→ **DIRECTIONS FOR THIS TASK**
Could you copy every record below exactly, leaving out the pictures?

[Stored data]
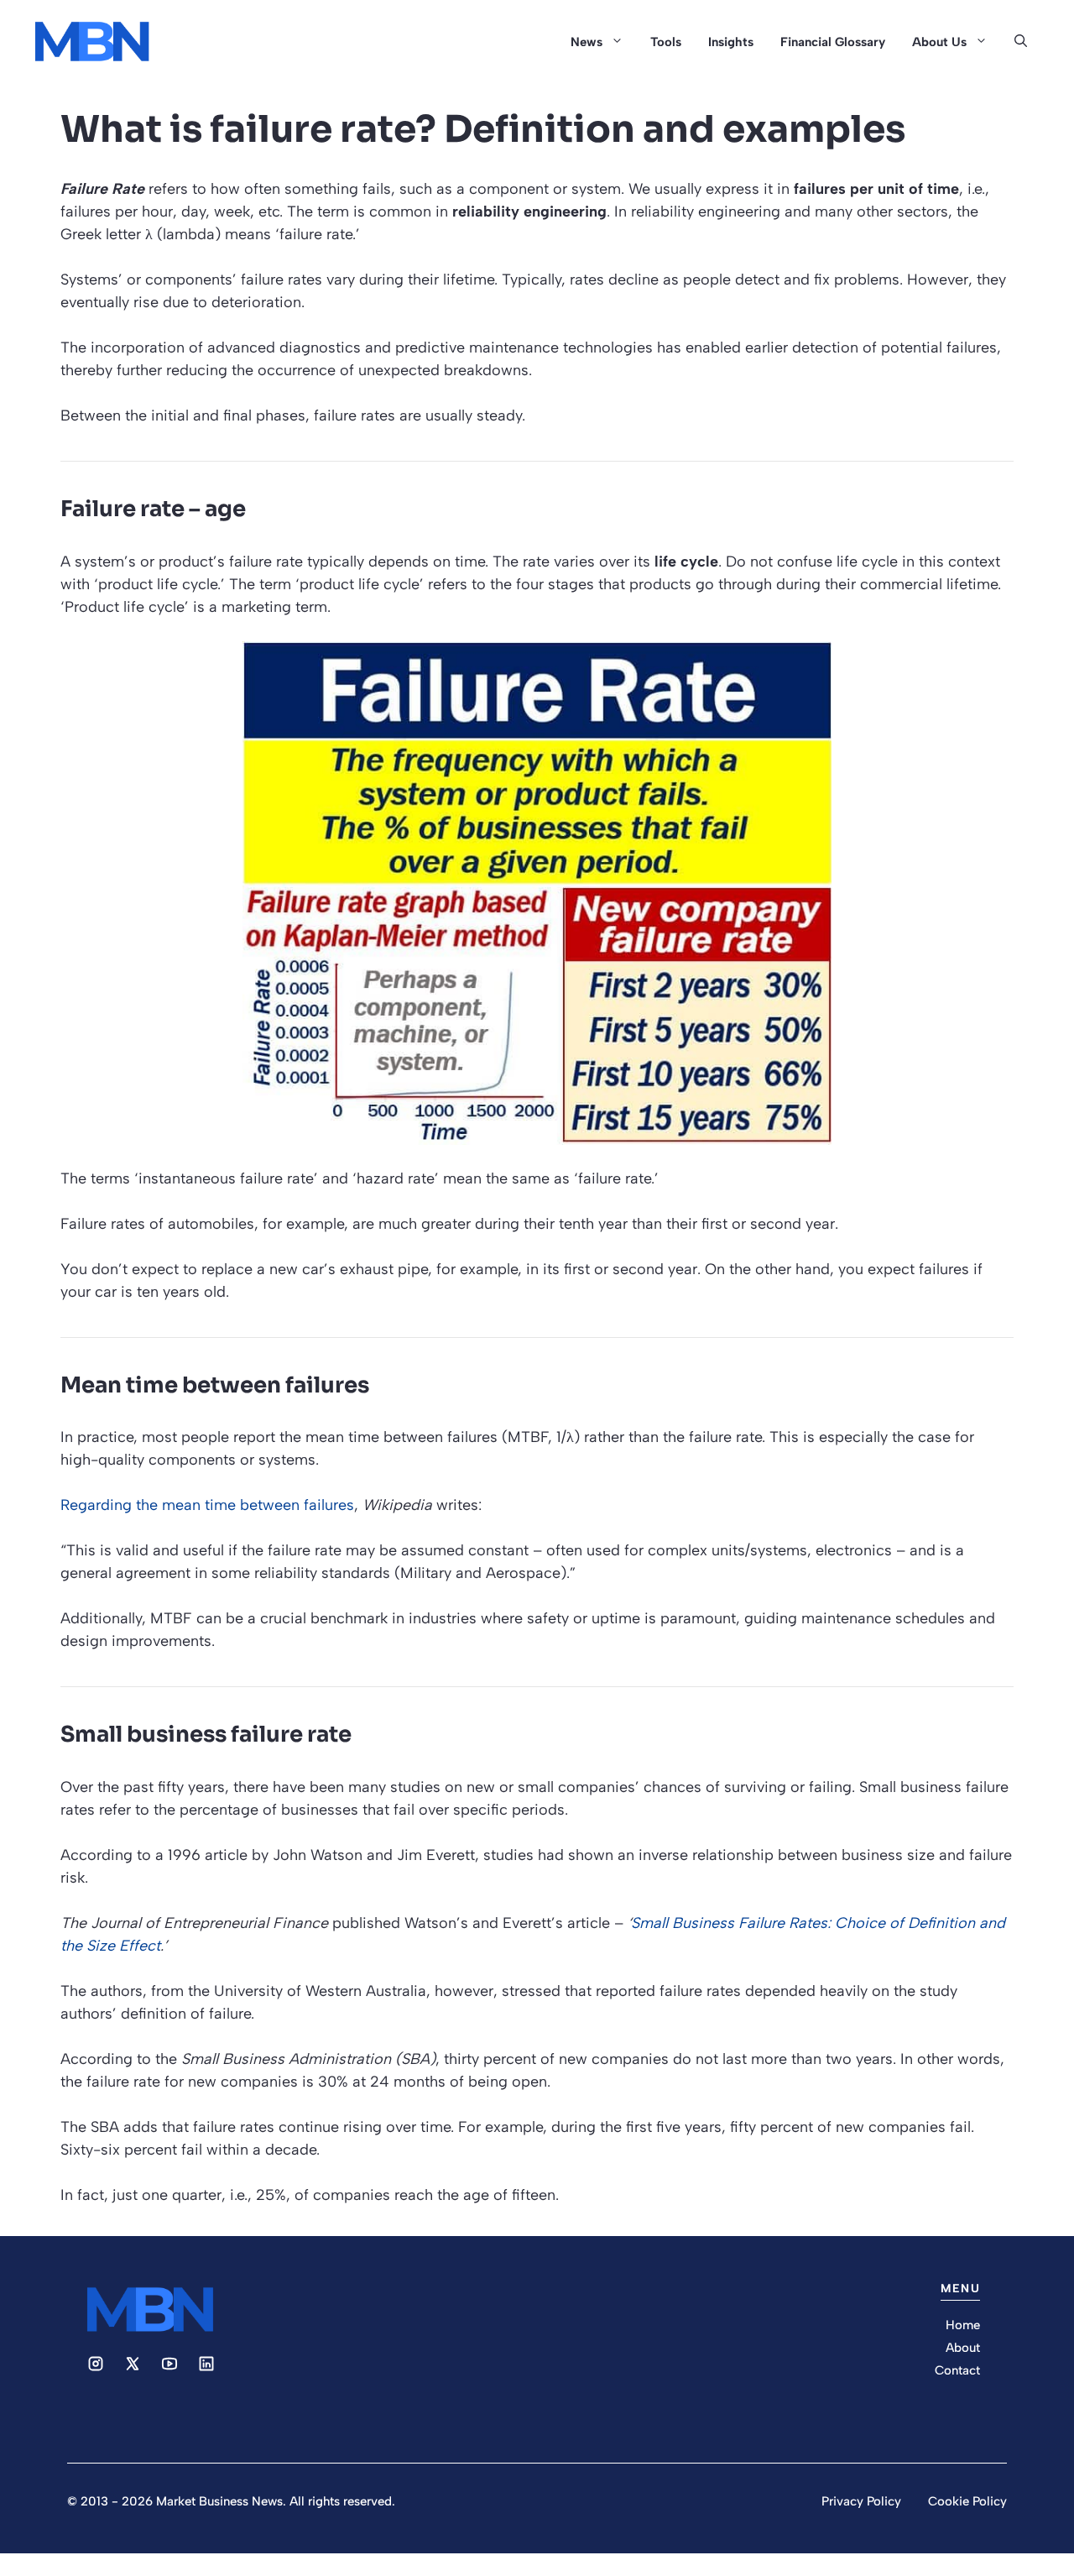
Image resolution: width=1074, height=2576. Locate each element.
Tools (665, 42)
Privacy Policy (861, 2501)
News (586, 42)
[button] (1020, 42)
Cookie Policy (967, 2501)
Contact (957, 2370)
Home (963, 2325)
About (963, 2347)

→ **OUTPUT OF THE TASK**
Image resolution: width=1074, height=2576. Locate each element.
Tools (665, 42)
Privacy Policy (861, 2501)
News (586, 42)
[button] (1020, 42)
Cookie Policy (967, 2501)
Contact (957, 2370)
Home (963, 2325)
About (963, 2347)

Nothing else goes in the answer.